======== Provided data ========
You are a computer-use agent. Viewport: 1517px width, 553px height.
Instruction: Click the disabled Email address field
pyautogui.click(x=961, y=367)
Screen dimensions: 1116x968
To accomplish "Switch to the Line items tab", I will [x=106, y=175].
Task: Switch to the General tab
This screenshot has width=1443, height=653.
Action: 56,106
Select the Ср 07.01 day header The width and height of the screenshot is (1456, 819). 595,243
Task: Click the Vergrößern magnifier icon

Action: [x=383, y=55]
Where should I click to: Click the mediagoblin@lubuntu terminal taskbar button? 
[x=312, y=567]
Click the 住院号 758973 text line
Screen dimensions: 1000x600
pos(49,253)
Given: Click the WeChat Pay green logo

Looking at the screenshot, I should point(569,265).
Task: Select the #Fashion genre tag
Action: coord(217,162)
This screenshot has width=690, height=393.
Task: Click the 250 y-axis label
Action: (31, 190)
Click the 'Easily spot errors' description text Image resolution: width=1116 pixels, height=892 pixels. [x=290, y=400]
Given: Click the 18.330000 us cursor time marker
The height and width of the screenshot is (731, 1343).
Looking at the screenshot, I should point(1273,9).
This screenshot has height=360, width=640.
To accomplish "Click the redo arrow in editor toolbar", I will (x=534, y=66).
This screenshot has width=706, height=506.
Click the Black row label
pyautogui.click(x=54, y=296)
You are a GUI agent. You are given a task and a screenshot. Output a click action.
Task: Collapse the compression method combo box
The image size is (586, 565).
========
Can you turn all of the data above into a numbered list, one line per item, leaving out the blank lines?

Solution.
1. You are a computer-use agent. Viewport: 1517px width, 553px height.
2. Instruction: Click the disabled Email address field
3. pyautogui.click(x=961, y=367)
4. Screen dimensions: 1116x968
5. To accomplish "Switch to the Line items tab", I will [x=106, y=175].
6. Task: Switch to the General tab
7. This screenshot has width=1443, height=653.
8. Action: 56,106
9. Select the Ср 07.01 day header The width and height of the screenshot is (1456, 819). 595,243
10. Task: Click the Vergrößern magnifier icon
11. Action: [x=383, y=55]
12. Where should I click to: Click the mediagoblin@lubuntu terminal taskbar button? 
13. [x=312, y=567]
14. Click the 住院号 758973 text line
15. Screen dimensions: 1000x600
16. pos(49,253)
17. Given: Click the WeChat Pay green logo
18. Looking at the screenshot, I should point(569,265).
19. Task: Select the #Fashion genre tag
20. Action: coord(217,162)
21. This screenshot has width=690, height=393.
22. Task: Click the 250 y-axis label
23. Action: (31, 190)
24. Click the 'Easily spot errors' description text Image resolution: width=1116 pixels, height=892 pixels. [x=290, y=400]
25. Given: Click the 18.330000 us cursor time marker
26. The height and width of the screenshot is (731, 1343).
27. Looking at the screenshot, I should point(1273,9).
28. This screenshot has height=360, width=640.
29. To accomplish "Click the redo arrow in editor toolbar", I will (x=534, y=66).
30. This screenshot has width=706, height=506.
31. Click the Black row label
32. pyautogui.click(x=54, y=296)
33. You are a GUI agent. You are given a task and a screenshot. Output a click action.
34. Task: Collapse the compression method combo box
35. The image size is (586, 565).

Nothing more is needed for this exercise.